Literally translated into “the frog lays eggs” 青蛙下蛋 (top) – we ordered aiyu jelly 愛玉 with tapioca pearls 粉圓. The little tapoica pearls are like frogs eggs hence the name. Very refreshing and interesting textures with the jelly and pearls.
White buttergourd and honey juice drink (bottom left) – nice and sweet but bitter aftertaste lingers. A must-try!
Shaved ice 泡泡冰 (bottom right) – nice, very refreshing after all the grilled and fried stuff. The shaved ice was much finer and softer than ice kacang (Malaysian shaved ice). The longan one has actual longan pieces inside. Mango a bit too sweet.
1000 cc drink – for only NT$25! commonly found in all night markets. You’ll need this after all the grilled and fried stuff.
Much smaller than Shilin but packed full of people espcially students as it’s located near National Taiwan Normal University.
Nearest mrt: Taipower Building 台電大樓, Exit 3
Lantern Hot Stew 燈籠滷味 – Basically the stall has a large variety of different stuff to eat, all of which will be braised in a tasty broth for a minute or two then plopped onto a plate for your enjoyment. On offer are about a dozen types of fishballs, meatballs, various bits of duck, goose, pig and some other unidentified animals as well as noodles and vegetables. Very tasty, definitely recommended trying.
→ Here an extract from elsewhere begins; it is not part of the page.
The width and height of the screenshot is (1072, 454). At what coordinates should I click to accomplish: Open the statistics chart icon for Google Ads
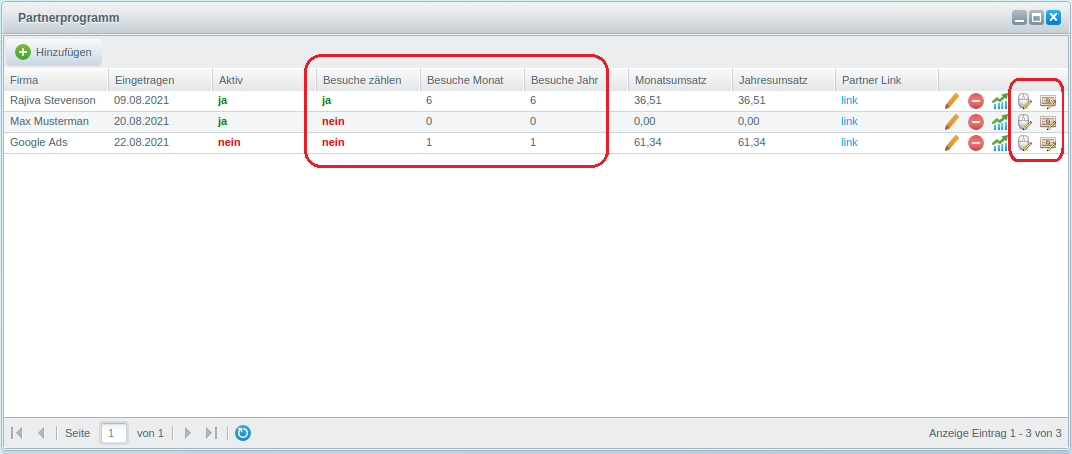(1000, 143)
We regret not adding noodles, looked sooooooo good!
Hsu’s pan-fried dumplings 許記生煎包 (top) – Crowded. I was asking a random passer-by what the stall was selling and they told us we needed to take a ticket to queue. They then offered to sell us half of theirs as they couldn’t finish theirs anyway as the stall only sell guo tie by the dozen. Actually, it was pretty good and tasty although the skin is slightly on the thick side.
Bun filled with braised shredded pork and preserved vegetable (bottom left) – This stall didn’t have a lot of business, which didn’t make any sense because it was really delicious. Even better was a choice of either lean or fatty pork to suit your personal fatty needs.
First charcoal grilled chicken fillets 師大第一家碳烤雞排 (bottom right) – Ludicrously tasty, the batter had a fair amount of spices mixed in. Probably better than the Hot Star version we tried in Shilin.
Arnor crepes 阿諾法式可麗餅 – Another stall where you had to take a ticket to queue, we waited about an hour (well, we went off to snack on more stuff then went back to collect later). The four of us shared a peanut butter, chocolate and banana crepe and we wished afterwards we had ordered more. The crispy sweet-ish skin is more akin to a waffle cone type of thing and went really well with our dessert fillings.
We spotted this famous specialty of RaoHe Street Night Market (which we did not go) on Yong Kang street. Hu Jiao Bing 胡椒餅, means pepper bun is basically a crispy crusted bun with peppered pork and spring onion filling. The buns were cooked in a tandoor-like clay ovens.